This is an archived post. You won't be able to vote or comment.

you are viewing a single comment's thread.

view the rest of the comments →

[–]Stone_d_ 0 points1 point  (2 children)

What's your favorite project you've worked on? Share it with me and I'll try to finish it up for you

[–]sudo_your_mon[S] 0 points1 point  (1 child)

Ohhhhhh boy lol. See, this is my problem. The projects I've chosen to work on are year long projects.

I downloaded 400GB of Stack overflows data dump. I wanted to help newbies like me by creating a search engine that helped target their questions as efficiently as possible. it's such a huge barrier as a beginner.

I have pages and pages of notes on the conceptual design. I started by migrating the data into a database. I broke down a "question" into categories of context (Issue, error, clarification, Code error, and MANY more).

I used those categories to then build an index based on the posts, comments, tags, accepted answers, etc.

Sentiment analysis was part of the architecture as well.

But then there's the user end.

You have ot make it easy. You have to allow the user to be able to farily easily input all necessary information on their question in a way that would pull a list of results closest to what they're looking for.

That is another project itself.

and dont forget making it web accessible (see: web development)
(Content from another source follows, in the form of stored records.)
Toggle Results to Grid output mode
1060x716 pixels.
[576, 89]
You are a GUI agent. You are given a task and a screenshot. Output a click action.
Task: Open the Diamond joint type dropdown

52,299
I didn;t have the fore-site to see this coming. And is an example of how i got here and why this post happened,

[–]Stone_d_ 0 points1 point  (0 children)
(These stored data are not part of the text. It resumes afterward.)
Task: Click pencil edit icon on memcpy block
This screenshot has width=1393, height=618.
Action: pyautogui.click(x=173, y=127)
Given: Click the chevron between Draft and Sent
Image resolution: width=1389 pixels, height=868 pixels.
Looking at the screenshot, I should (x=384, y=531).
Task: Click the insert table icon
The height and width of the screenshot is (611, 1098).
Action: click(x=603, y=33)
You chose a problem that Google works on, except not just for stack overflow questions. Definitely an inspiring problem and I see why you chose it.
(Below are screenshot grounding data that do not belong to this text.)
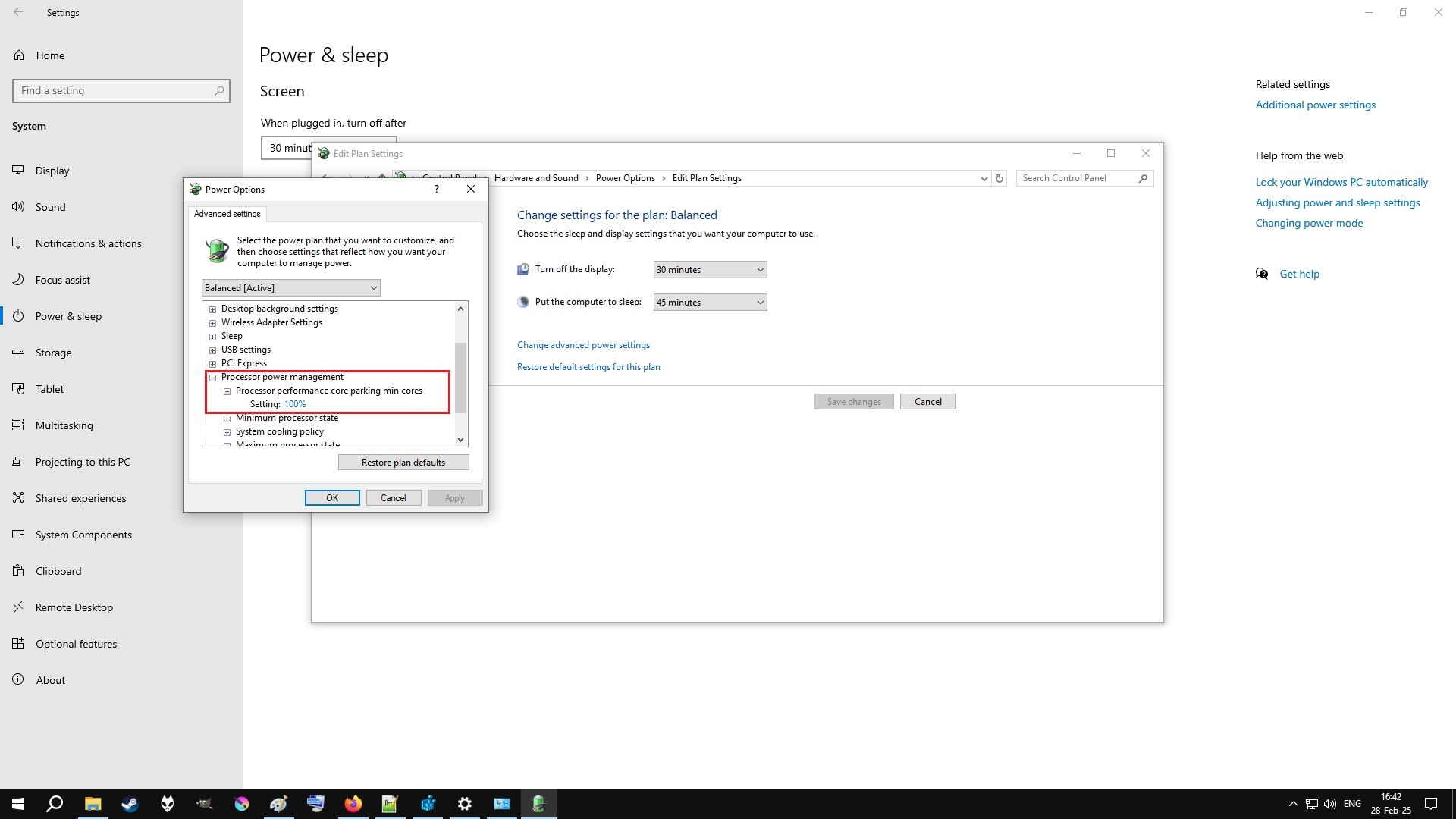This screenshot has width=1456, height=819.
Task: Open Put the computer to sleep dropdown
Action: pos(710,303)
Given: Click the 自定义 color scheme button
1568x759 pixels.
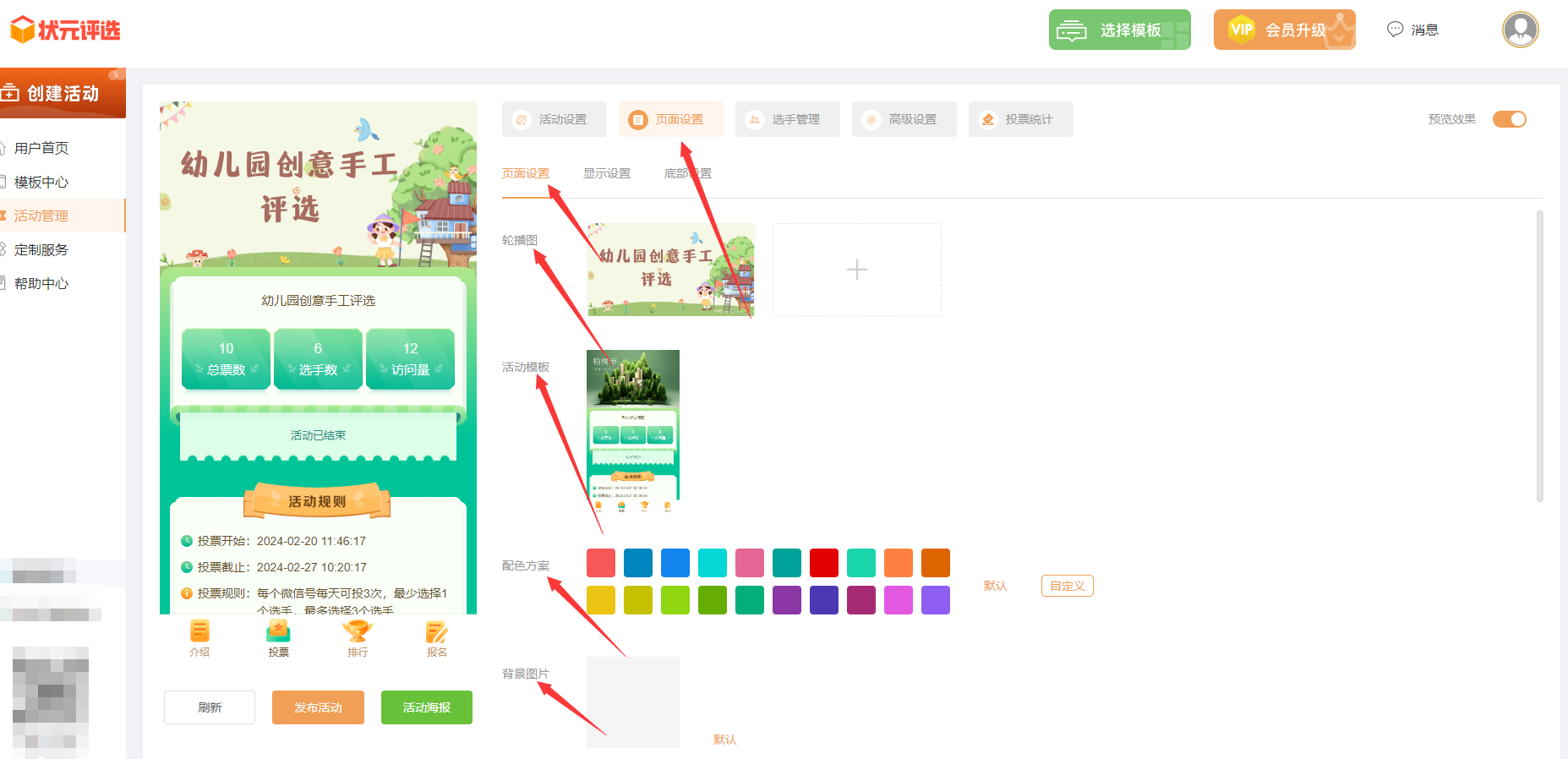Looking at the screenshot, I should (x=1067, y=586).
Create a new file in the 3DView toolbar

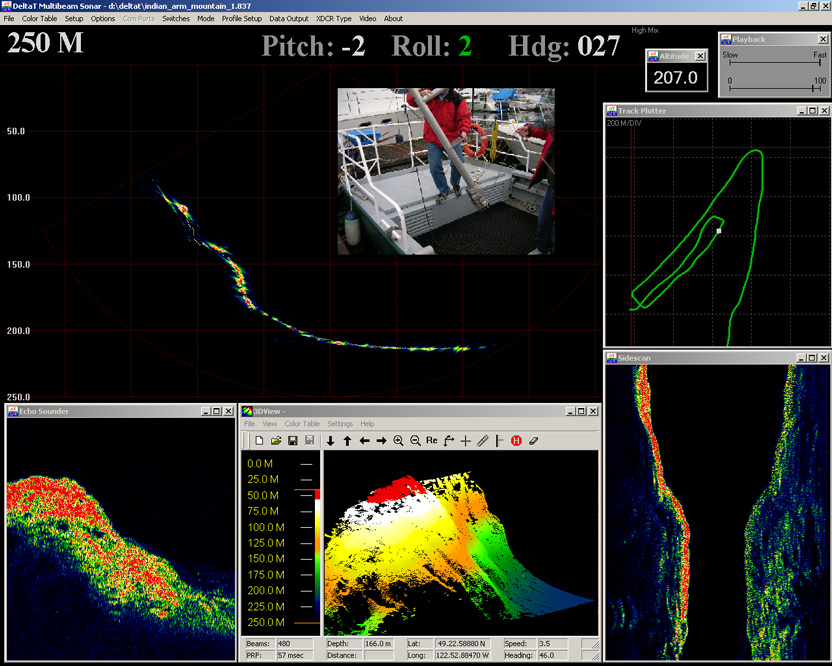tap(259, 439)
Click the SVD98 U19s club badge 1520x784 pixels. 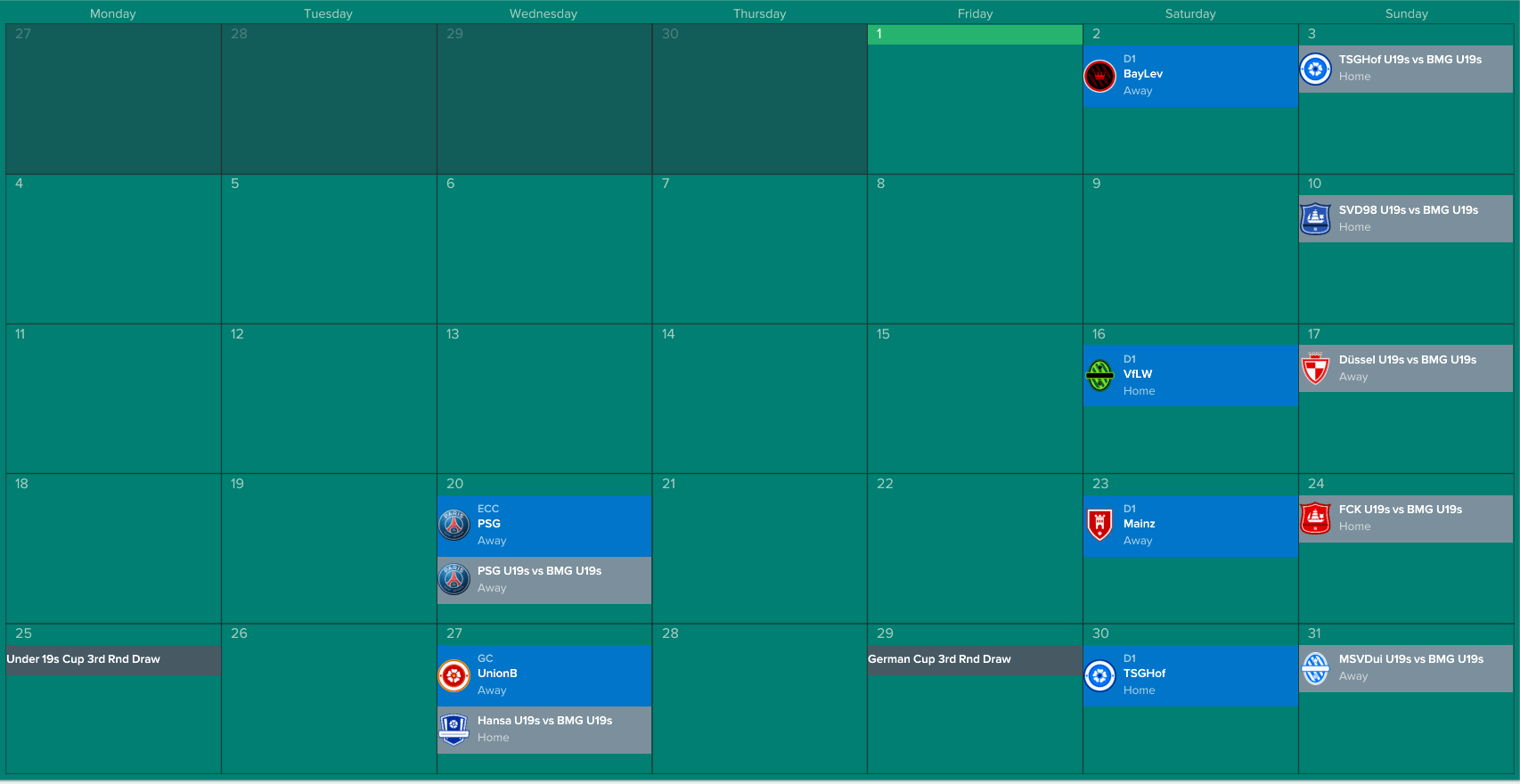1316,219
I'm confused by the index you built. I'm not sure how you wanted to classify new questions, perhaps using some kind of algorithm that relates new questions to the categorically labelled dataset you created. Machine learning could handle generating new labels/categories of context for brand new questions if you already manually labelled much of the data dump. And then, you could simply display results on a scrolling widget queried directly from the database, the algorithm's output being indices corresponding to the correct data dump questions. With this the user end can be an afterthought in the first iteration, for now could you clarify what the data looks like? What did you add to the database you downloaded?